Flying is always a rip-roaringly good time, and I’m soon performing aerial acrobatics with my new winged pal. Just like the ground movement and gunplay, the flight controls on PC are buttery smooth, and I’m soon performing breakneck stunts to test my mobility. You can also shoot your weapons while on an Ikran, which was handy when some drones decided I was getting too close to their base. My mission is now to figure out how to destroy the RDA aerial devices hanging around in the sky, and that brings us to hacking.

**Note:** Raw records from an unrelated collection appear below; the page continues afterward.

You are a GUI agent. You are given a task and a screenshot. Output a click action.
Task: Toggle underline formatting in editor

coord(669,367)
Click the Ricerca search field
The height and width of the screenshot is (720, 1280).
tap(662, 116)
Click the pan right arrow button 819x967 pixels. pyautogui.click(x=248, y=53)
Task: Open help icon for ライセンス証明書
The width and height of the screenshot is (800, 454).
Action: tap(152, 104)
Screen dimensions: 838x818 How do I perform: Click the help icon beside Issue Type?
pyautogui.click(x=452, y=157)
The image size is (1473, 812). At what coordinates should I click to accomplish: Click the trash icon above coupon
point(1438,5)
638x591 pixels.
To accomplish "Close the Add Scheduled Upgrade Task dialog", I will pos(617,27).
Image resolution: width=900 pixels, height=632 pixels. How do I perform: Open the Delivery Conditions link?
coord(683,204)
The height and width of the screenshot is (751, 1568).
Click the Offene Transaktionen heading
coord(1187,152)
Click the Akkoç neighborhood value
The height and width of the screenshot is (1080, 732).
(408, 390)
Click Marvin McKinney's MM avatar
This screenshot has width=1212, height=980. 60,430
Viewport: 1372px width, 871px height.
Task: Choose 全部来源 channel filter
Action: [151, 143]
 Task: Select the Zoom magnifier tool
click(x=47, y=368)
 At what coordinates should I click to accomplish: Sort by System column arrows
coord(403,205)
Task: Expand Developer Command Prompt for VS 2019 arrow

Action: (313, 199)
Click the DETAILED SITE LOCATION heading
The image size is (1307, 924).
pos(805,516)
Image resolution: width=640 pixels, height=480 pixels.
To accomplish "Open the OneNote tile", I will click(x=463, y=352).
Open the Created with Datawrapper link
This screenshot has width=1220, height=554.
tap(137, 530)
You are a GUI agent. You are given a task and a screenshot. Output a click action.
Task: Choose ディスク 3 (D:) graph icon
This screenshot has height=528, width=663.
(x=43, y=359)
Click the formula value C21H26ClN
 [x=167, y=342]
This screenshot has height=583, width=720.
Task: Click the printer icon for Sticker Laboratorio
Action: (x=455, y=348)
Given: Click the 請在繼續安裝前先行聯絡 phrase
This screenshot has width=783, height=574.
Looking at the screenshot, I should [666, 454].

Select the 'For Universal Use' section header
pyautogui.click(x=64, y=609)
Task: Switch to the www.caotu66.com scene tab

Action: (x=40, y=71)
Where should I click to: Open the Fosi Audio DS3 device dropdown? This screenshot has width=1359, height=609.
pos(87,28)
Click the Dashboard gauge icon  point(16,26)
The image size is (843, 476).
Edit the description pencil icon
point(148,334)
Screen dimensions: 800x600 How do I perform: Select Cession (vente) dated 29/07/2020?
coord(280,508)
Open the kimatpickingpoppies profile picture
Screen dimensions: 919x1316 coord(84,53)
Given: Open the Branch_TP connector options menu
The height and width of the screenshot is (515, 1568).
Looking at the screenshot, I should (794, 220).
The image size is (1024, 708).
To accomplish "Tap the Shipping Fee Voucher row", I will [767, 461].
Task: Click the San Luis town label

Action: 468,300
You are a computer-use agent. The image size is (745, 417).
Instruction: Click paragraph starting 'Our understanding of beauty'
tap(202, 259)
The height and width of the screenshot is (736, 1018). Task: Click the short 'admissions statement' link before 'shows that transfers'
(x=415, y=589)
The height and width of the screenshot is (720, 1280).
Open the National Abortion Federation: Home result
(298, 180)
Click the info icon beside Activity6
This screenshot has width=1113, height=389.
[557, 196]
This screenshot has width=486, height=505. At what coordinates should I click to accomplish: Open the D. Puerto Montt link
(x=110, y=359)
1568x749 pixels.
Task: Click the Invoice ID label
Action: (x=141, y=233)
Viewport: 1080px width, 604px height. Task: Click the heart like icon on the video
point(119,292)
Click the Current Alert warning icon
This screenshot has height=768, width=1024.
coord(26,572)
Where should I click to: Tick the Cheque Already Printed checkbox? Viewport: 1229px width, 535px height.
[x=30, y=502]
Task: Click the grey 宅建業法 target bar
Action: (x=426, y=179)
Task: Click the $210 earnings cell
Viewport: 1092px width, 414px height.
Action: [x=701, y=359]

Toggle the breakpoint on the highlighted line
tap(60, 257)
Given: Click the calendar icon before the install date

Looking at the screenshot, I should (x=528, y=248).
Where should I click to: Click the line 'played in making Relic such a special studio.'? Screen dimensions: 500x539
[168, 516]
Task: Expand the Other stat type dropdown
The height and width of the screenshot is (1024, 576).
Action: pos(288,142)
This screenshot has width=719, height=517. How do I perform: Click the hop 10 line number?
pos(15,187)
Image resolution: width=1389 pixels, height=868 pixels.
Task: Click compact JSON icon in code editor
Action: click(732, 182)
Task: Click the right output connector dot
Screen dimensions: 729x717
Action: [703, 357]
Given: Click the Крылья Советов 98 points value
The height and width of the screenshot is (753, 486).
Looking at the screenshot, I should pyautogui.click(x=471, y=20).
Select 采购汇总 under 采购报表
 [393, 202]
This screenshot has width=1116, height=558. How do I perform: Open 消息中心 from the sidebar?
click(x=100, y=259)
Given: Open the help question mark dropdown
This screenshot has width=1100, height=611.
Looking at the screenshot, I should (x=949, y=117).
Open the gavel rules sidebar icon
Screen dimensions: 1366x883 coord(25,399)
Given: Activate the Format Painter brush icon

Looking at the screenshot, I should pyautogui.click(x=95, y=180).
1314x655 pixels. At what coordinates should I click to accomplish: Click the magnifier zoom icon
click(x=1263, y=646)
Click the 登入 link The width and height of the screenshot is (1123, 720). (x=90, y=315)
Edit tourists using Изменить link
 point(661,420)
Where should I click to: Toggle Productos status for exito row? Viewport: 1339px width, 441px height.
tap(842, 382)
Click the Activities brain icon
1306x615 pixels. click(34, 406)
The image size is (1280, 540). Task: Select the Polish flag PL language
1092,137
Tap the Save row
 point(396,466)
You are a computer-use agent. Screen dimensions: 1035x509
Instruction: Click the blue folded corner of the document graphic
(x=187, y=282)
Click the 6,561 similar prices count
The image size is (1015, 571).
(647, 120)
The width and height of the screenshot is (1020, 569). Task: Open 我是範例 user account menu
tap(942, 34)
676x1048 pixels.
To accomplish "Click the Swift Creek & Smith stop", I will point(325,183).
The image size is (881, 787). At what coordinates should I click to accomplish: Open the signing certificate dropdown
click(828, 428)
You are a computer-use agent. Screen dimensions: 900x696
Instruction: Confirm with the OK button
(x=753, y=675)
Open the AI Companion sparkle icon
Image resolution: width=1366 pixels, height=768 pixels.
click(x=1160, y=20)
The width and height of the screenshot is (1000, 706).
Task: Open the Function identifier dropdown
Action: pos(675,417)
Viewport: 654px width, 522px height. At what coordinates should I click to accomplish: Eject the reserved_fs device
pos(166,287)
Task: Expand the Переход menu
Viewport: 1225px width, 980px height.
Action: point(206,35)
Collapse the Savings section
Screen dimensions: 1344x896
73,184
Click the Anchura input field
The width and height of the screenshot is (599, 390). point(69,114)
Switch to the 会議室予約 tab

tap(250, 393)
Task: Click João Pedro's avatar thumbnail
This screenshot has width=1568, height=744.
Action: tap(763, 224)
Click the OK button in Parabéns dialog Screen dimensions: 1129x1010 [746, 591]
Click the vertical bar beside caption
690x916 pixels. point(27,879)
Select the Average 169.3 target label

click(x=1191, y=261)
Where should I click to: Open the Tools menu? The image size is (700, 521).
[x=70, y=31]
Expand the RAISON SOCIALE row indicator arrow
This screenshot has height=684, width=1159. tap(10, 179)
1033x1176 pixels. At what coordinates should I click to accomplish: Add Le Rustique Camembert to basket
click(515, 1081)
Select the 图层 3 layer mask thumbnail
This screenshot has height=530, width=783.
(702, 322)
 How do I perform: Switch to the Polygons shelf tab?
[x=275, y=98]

The idea is relatively simple: open the hatch by lining up a circle, then trace a cursor across a screen from the beginning of the path to the end. It’s nothing too complex, but it’s during this hacking minigame that I realized Ubisoft clearly wants us all to play Avatar: Frontiers of Pandora with a PlayStation controller to get the complete experience. This is because hacking relies on haptic feedback to convey information. As a PC gamer used to keyboard and mouse, which has none of that tech, the minigame isn’t as cool, as you just press buttons until you get in.
My next objective is to raid an RDA base, blasting my way through enemies in mech suits and attempting to switch off oil extractors in a moment where the game feels the most like Far Cry. However, midway through, I’m told my session is over, and I immediately feel somewhat conflicted about my time with Avatar: Frontiers of Pandora. On the one hand, it clearly requires some refinement to make navigation easier, but everything else felt good to play.
We’re still some weeks away from the Avatar: Frontiers of Pandora release date, but I liked what I saw. It’s a visually stunning experience on PC, and if you’re a fan of the Avatar films, this feels pretty spot on. That said, while I saw a lot of the open-world game, particularly during my misadventures while trying to find honey, I still sense there’s more to discover deeper in the jungle.